噛まずに食べると消化にも影響してきますし、食べ過ぎてしまい太りやすくなる、顎が弱くなるなどのデメリットがあります。

どういう風に食事を摂ったら良いの?

三角食べのメリット・デメリットはわかったけれど、それではどういう風に食事を摂るのが正しいのでしょうか。

まず、食事において、栄養バランスの取れたメニューであれば、きちんと全て食べることが最も重要なこと。

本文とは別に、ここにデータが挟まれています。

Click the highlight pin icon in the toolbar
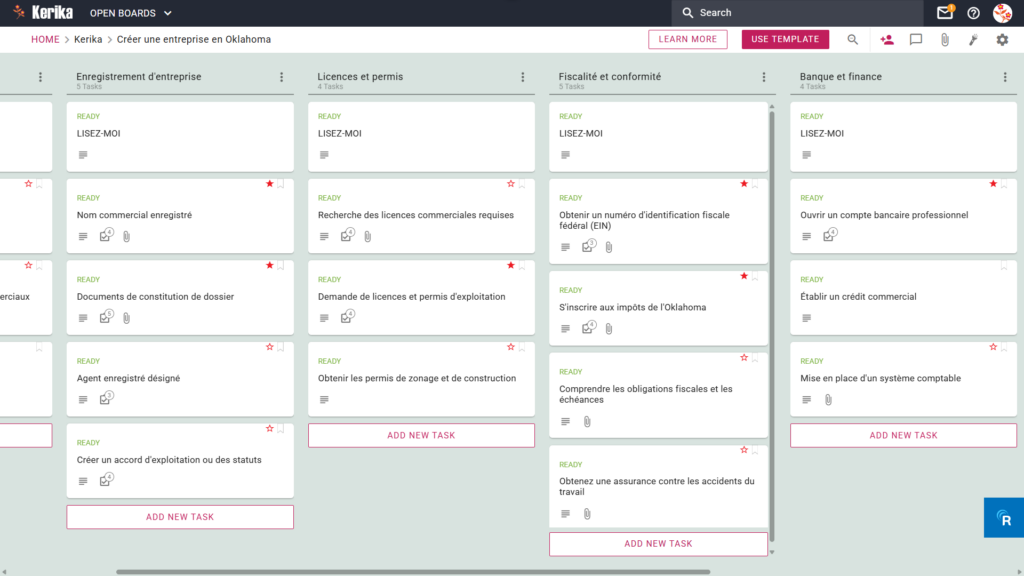The width and height of the screenshot is (1024, 576). pyautogui.click(x=973, y=40)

ですので、ばっかり食べをしていたとしても、完食できているのであれば気にする必要はないでしょう。

ばっかり食べをする子供は、先程述べたような「口中調理」にどうしても馴染まない子なのかもしれません。

また、特に小さい子供は色々な味を口の中で混ぜるということが難しい場合もありますし、見慣れない食材自体には拒否反応を示してしまうこともあります。

無理に三角食べをさせたり苦手な食材を強制すると、食べること自体が嫌になってしまう場合もあるので、注意が必要です

子供が小さいうちは、楽しく食べるということを大事にし、焦らず少しずつ食べられるものを増やしていく、食べる順番には拘らないという姿勢でいるくらいがちょうど良いでしょう。

好き嫌いせずに食べることが大切

「三角食べ」のメリットとデメリットについてまとめてみましたが、いかがでしたでしょうか。

最近は、家庭でも学校給食でも和食に限らず洋食など様々なメニューが出るようになっていますので、和食の食べ方である「三角食べ」というのに固執する必要はないのかもしれませんね。

いずれにしても、食事は「好き嫌いせずに栄養バランスよく食べる」ということが一番大事です。子供が自然に食事に関心を持ち、楽しい食事時間になるように親としても気をつけたいものですね。